• [Records supplied]:
□ □ □

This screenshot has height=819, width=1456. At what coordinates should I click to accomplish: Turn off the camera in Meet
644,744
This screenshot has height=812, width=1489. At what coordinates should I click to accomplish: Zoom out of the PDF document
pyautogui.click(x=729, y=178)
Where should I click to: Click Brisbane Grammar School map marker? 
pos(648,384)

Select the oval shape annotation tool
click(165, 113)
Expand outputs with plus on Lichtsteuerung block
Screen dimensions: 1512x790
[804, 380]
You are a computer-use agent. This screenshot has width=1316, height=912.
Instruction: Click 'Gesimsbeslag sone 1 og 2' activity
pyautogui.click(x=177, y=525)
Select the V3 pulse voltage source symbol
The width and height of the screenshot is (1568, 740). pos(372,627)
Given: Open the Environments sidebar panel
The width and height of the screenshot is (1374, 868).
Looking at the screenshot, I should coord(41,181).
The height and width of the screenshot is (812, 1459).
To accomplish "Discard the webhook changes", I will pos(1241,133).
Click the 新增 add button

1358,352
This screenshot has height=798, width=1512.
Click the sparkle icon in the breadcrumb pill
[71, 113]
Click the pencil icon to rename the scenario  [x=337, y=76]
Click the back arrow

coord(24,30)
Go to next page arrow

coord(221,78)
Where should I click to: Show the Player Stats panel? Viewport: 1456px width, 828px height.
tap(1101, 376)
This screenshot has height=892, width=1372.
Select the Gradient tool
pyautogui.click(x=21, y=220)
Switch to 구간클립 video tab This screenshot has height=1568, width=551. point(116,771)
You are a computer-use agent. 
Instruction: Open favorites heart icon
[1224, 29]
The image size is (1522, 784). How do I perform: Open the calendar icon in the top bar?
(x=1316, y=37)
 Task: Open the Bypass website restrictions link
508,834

□ □ □

• [Problem to solve]:
Among the lines above, which ones include the word "computer"? Copy them.

• [Reply]:
You are a computer-use agent. This screenshot has width=1316, height=912.
You are a computer-use agent. 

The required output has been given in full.